Stored records:
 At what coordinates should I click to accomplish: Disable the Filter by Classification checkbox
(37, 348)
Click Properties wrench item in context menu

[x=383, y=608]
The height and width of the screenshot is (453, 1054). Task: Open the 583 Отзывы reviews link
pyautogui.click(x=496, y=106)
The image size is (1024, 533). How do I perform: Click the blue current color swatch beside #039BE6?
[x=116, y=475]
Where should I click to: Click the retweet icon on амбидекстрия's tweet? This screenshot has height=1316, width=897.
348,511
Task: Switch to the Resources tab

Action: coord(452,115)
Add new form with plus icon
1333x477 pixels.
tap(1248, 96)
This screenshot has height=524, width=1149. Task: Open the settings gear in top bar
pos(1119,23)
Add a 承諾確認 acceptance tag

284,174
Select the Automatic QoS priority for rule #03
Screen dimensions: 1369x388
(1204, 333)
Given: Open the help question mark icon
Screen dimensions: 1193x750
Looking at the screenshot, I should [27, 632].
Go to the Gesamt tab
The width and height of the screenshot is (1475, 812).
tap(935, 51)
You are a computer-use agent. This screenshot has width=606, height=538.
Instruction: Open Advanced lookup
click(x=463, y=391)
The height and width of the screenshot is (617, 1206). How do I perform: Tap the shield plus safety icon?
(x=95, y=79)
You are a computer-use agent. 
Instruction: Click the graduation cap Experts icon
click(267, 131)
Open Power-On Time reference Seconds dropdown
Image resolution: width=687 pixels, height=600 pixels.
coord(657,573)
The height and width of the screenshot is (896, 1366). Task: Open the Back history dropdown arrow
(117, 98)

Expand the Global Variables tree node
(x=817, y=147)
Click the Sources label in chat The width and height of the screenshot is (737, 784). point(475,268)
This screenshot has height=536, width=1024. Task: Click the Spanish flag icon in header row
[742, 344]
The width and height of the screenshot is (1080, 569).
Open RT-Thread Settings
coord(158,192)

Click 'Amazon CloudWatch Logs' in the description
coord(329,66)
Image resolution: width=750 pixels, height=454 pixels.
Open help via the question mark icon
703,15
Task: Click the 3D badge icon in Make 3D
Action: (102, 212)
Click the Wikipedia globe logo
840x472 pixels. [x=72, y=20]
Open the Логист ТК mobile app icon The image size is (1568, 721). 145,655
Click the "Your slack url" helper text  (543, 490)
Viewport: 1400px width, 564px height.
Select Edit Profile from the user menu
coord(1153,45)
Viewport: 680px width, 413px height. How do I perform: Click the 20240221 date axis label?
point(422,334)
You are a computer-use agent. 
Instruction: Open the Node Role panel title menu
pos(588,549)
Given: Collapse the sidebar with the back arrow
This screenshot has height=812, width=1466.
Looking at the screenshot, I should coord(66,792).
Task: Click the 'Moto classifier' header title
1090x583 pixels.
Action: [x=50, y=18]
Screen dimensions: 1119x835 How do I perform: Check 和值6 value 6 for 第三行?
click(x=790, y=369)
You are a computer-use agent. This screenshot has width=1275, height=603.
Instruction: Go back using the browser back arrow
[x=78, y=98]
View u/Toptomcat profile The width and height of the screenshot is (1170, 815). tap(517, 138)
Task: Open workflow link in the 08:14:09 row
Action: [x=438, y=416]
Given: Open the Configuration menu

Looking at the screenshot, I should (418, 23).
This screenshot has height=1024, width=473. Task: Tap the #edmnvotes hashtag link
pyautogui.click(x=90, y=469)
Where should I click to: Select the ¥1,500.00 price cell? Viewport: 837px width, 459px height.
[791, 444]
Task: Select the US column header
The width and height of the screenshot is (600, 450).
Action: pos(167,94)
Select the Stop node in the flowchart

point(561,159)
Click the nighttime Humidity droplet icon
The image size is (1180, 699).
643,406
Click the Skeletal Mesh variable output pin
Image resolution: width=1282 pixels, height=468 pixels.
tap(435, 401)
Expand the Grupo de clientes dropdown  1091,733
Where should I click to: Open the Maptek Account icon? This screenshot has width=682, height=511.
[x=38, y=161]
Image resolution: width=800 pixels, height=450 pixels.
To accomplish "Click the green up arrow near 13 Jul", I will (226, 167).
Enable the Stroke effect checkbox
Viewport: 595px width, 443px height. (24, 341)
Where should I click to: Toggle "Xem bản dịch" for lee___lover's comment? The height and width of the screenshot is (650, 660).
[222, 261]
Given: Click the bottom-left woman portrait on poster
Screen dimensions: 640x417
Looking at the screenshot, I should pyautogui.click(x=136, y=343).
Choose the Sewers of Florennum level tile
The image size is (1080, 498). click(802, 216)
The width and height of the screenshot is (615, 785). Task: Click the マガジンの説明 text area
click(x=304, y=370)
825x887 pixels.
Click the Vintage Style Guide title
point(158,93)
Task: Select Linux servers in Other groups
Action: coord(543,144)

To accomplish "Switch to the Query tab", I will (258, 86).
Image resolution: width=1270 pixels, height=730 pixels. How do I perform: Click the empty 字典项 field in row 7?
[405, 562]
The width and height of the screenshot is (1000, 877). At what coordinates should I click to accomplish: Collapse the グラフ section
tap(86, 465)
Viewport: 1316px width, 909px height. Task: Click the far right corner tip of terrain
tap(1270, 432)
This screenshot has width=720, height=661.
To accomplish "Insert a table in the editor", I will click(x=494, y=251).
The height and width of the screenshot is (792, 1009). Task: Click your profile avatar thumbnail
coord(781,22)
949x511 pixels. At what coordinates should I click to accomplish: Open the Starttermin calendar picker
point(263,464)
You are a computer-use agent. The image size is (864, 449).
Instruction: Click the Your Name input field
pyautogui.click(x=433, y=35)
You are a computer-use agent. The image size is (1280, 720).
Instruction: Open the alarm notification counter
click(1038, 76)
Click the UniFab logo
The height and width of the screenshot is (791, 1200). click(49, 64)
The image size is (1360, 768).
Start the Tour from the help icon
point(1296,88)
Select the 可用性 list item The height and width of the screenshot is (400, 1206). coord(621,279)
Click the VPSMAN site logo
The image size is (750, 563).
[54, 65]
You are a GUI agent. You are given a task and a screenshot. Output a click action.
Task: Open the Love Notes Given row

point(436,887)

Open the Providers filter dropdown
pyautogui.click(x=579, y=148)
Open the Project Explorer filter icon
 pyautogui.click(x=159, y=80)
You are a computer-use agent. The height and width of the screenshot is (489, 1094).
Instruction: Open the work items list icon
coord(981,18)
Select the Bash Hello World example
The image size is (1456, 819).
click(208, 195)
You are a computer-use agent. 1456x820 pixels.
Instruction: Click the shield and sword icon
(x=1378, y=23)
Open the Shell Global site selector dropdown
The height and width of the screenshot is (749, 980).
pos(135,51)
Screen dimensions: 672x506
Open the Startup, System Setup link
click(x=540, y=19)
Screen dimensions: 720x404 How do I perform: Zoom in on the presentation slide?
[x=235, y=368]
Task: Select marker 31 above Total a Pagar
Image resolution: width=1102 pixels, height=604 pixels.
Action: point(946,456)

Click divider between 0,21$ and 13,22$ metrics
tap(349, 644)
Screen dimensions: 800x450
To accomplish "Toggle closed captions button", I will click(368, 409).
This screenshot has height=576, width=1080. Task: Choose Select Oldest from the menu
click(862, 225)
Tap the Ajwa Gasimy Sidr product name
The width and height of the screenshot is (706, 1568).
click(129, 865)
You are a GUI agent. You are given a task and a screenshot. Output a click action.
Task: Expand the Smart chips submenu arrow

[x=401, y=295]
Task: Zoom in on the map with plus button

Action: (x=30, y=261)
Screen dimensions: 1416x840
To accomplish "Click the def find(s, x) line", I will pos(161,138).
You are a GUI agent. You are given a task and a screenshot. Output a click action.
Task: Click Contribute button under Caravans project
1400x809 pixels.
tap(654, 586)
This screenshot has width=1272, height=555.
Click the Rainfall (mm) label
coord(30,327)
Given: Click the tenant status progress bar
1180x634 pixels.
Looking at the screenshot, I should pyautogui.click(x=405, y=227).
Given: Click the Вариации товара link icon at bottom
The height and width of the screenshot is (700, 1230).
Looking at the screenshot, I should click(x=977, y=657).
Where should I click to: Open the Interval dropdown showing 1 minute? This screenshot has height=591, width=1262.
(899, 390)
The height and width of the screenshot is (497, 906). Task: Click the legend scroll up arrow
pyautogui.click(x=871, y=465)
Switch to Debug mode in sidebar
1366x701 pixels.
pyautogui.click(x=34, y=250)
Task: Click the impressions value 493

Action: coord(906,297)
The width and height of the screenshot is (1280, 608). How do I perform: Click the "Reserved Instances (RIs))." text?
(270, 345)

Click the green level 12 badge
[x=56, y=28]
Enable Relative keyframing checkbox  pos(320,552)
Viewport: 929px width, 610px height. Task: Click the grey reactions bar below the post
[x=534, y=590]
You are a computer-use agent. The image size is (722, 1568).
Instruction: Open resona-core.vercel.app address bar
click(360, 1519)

■ Work instruction ■
Report every line in the data that holds "computer", copying each one.

■ Solution to this exercise ■
You are a computer-use agent. This screenshot has width=606, height=538.
You are a computer-use agent. 
You are a computer-use agent. 
You are a computer-use agent. This screenshot has width=1275, height=603.
You are a computer-use agent. The image size is (864, 449).
You are a computer-use agent. The image size is (1280, 720).
You are a computer-use agent. The height and width of the screenshot is (489, 1094).
You are a computer-use agent. 1456x820 pixels.
You are a computer-use agent. The image size is (722, 1568).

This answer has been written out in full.